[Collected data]
____________________

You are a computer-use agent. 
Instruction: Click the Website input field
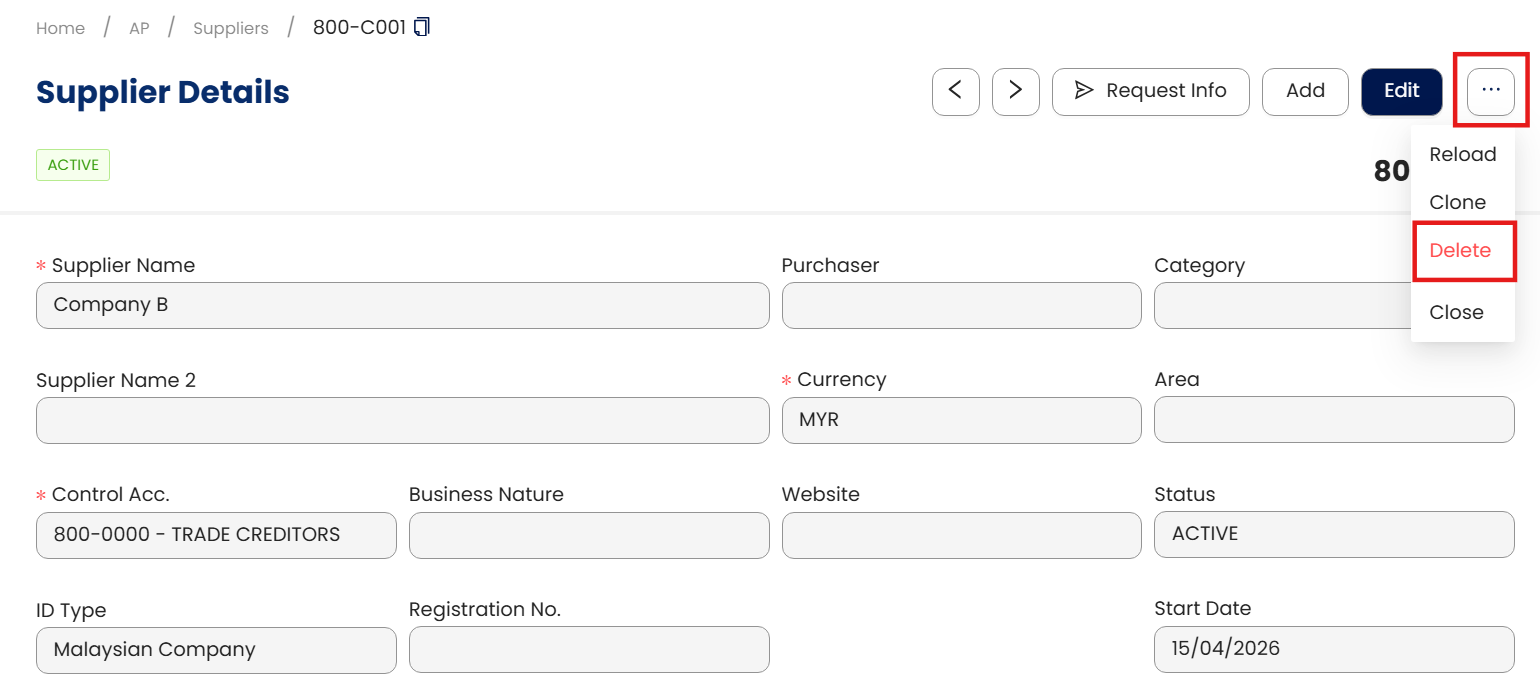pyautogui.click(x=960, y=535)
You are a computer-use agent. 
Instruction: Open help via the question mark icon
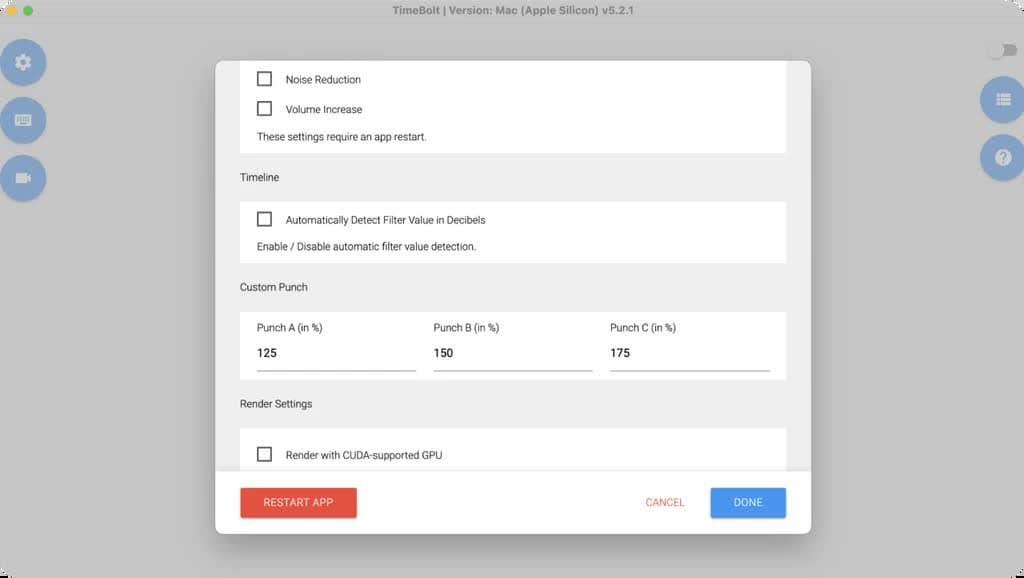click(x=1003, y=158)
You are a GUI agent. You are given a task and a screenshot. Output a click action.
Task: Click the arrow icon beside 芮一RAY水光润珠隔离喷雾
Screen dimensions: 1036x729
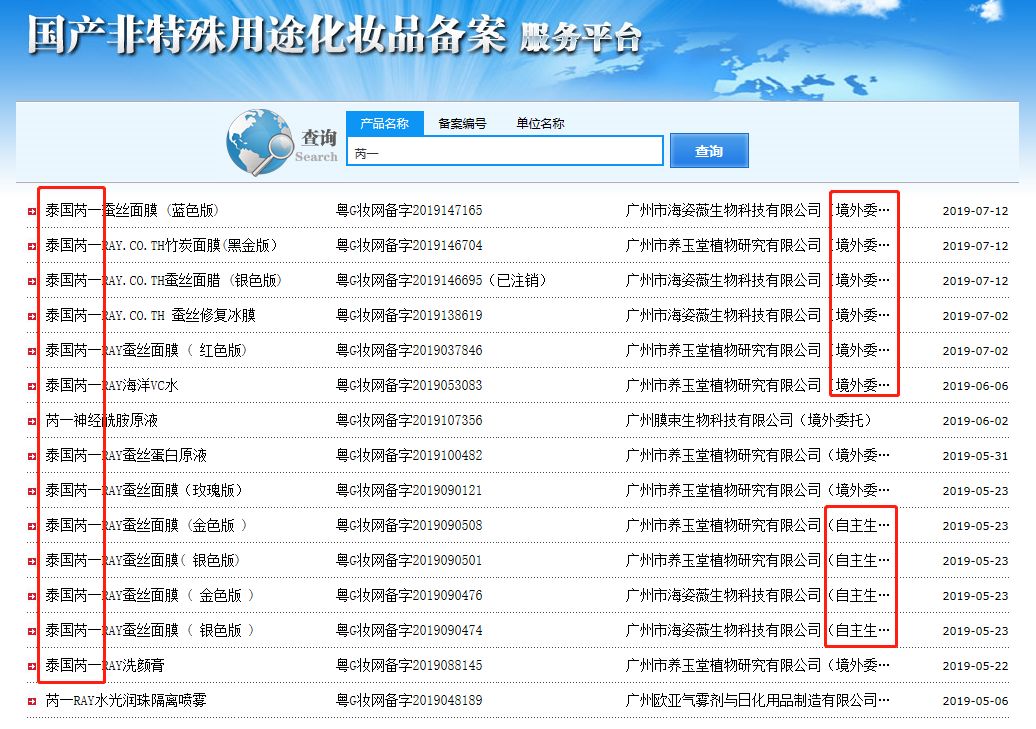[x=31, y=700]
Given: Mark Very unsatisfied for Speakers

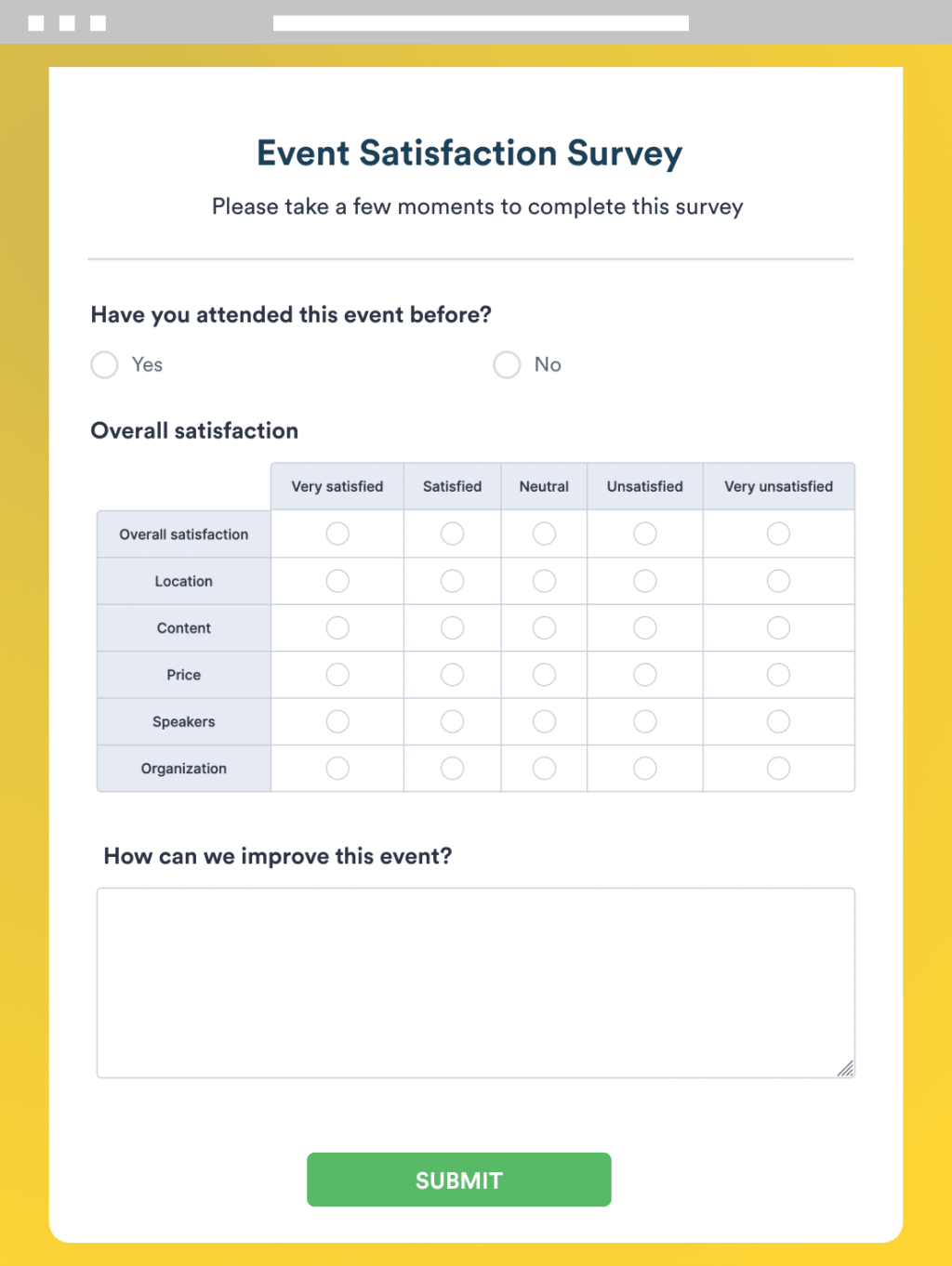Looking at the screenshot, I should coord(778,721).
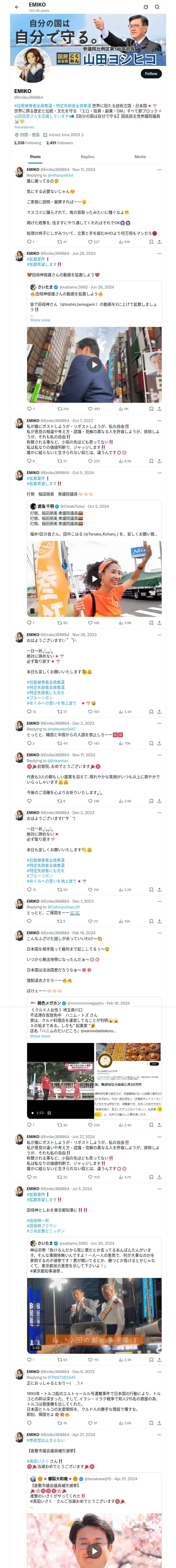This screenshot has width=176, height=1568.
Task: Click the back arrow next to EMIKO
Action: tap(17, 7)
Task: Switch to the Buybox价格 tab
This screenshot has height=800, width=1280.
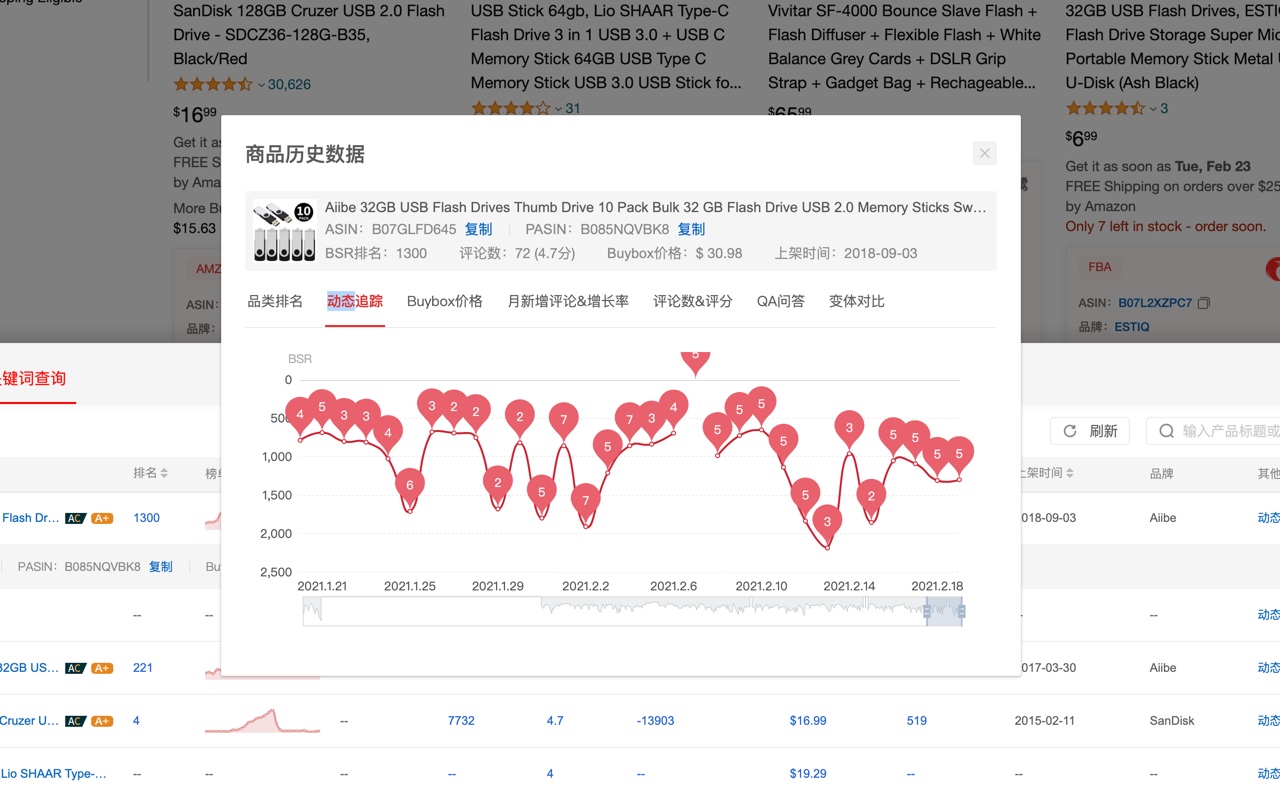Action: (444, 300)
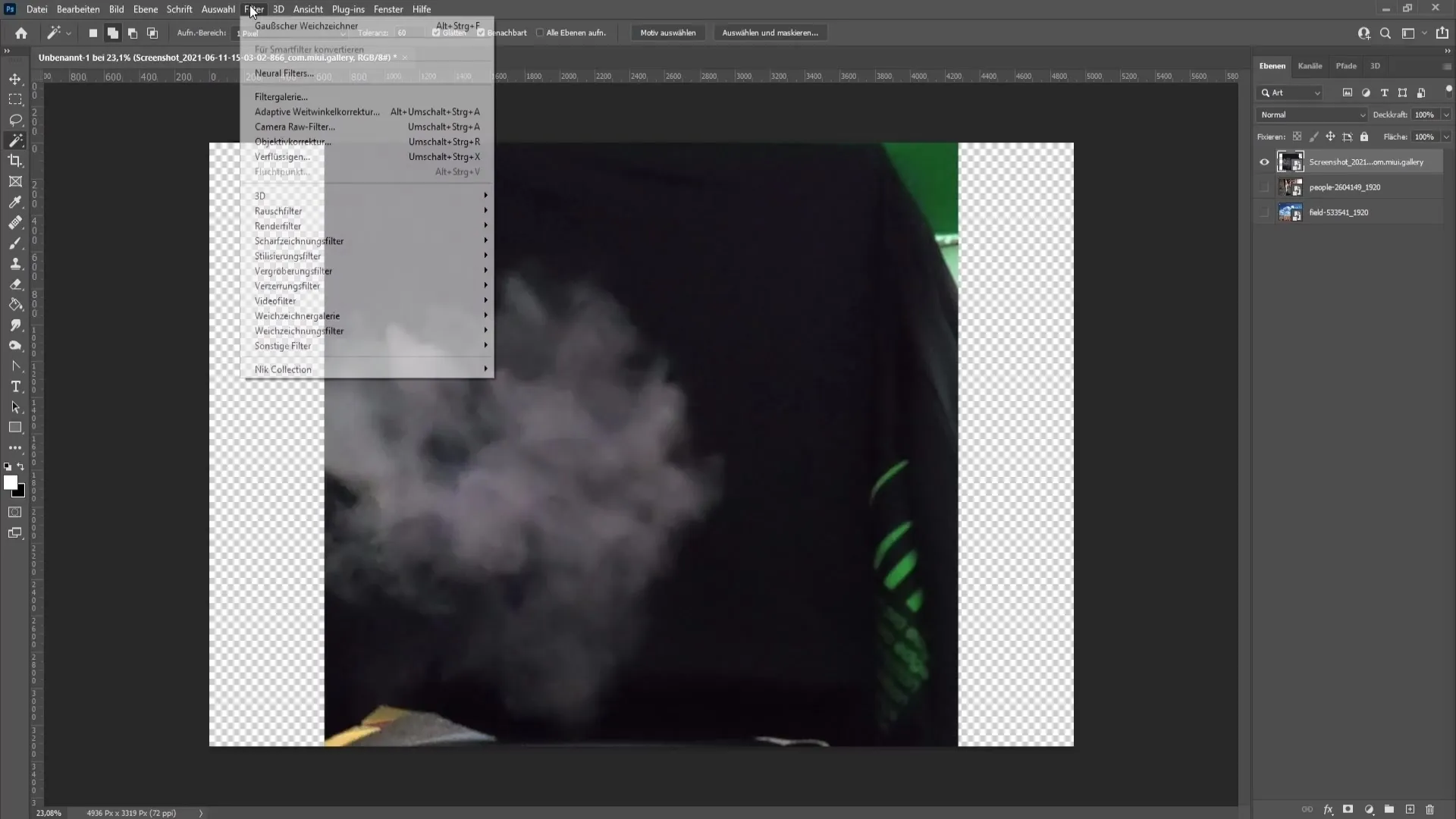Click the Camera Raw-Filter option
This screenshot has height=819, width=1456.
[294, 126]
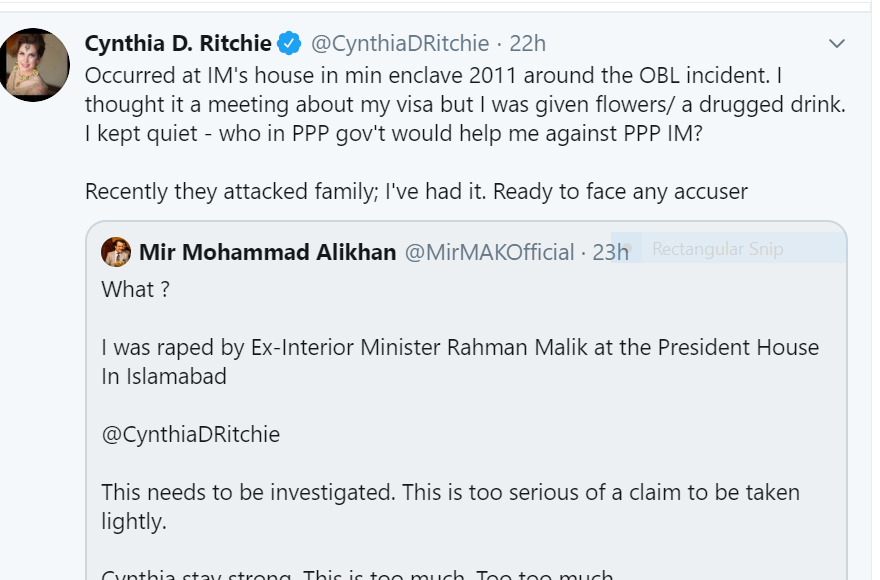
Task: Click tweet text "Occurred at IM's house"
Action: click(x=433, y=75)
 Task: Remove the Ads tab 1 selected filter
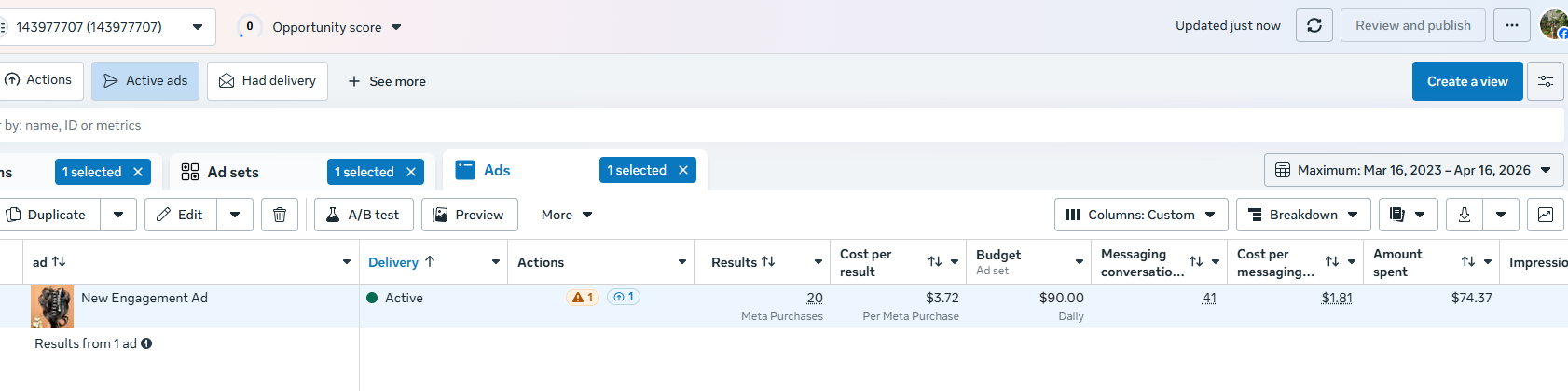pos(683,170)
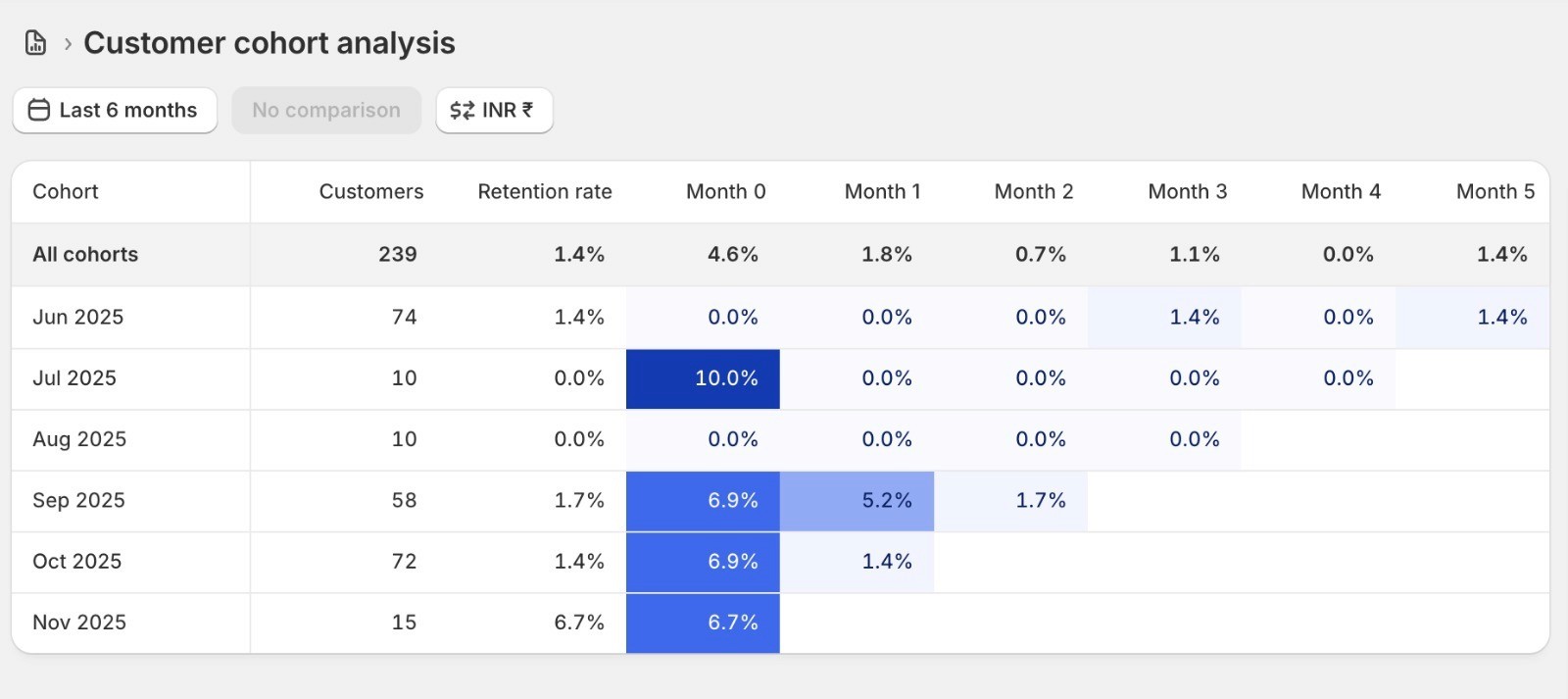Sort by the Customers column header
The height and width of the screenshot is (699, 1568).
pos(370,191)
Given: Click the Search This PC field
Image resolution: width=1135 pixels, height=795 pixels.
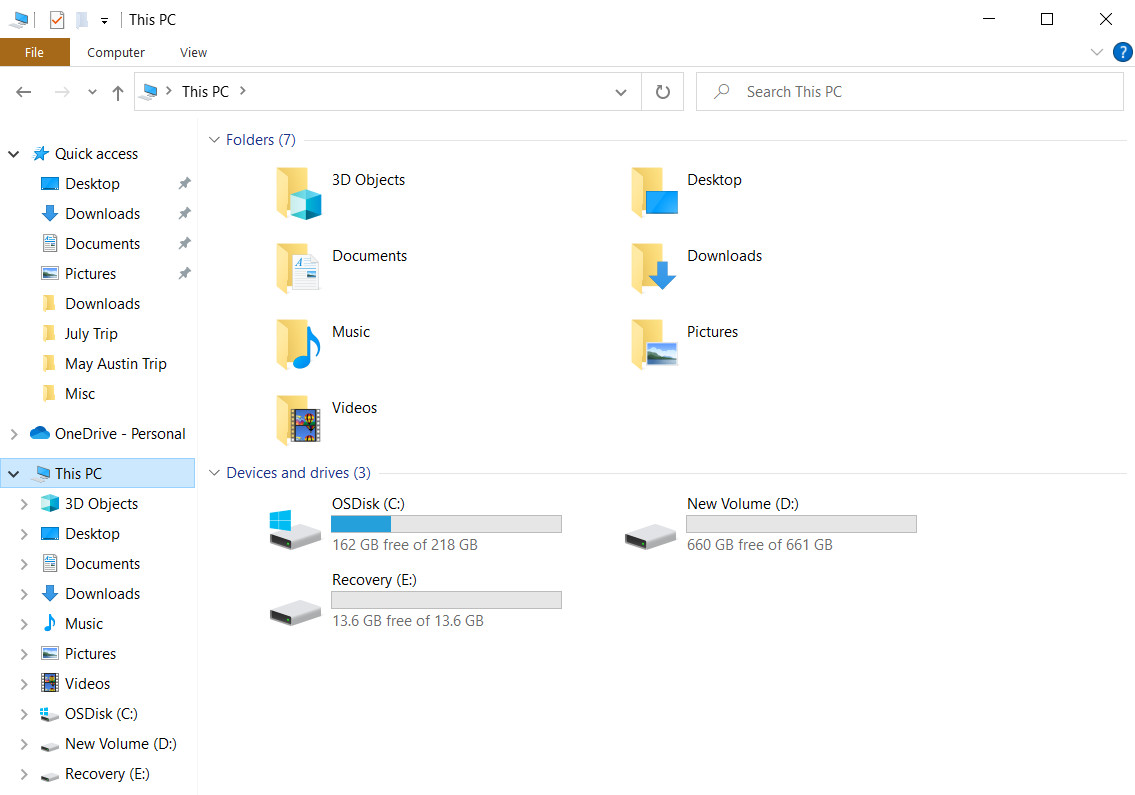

____________________

* Work request: Output the line that contains "You are a GUI" and every line after it to the end of the records, word for word, leaving out the pictures.

* Output of the exercise:
You are a GUI agent. You are given a task and a screenshot. Output a click action.
Task: Click the arrow icon beside 芮一RAY水光润珠隔离喷雾
Screen dimensions: 1036x729
[x=31, y=700]
Given: Mark Very unsatisfied for Speakers

Looking at the screenshot, I should coord(778,721).
This screenshot has width=176, height=1568.
Task: Click the back arrow next to EMIKO
Action: tap(17, 7)
Task: Switch to the Buybox价格 tab
This screenshot has height=800, width=1280.
Action: (444, 300)
Click the Camera Raw-Filter option
This screenshot has height=819, width=1456.
[294, 126]
Task: Click tweet text "Occurred at IM's house"
Action: click(x=433, y=75)
 Task: Remove the Ads tab 1 selected filter
pos(683,170)
Sort by the Customers column header
The height and width of the screenshot is (699, 1568).
pos(370,191)
Given: Click the Search This PC field
Image resolution: width=1135 pixels, height=795 pixels.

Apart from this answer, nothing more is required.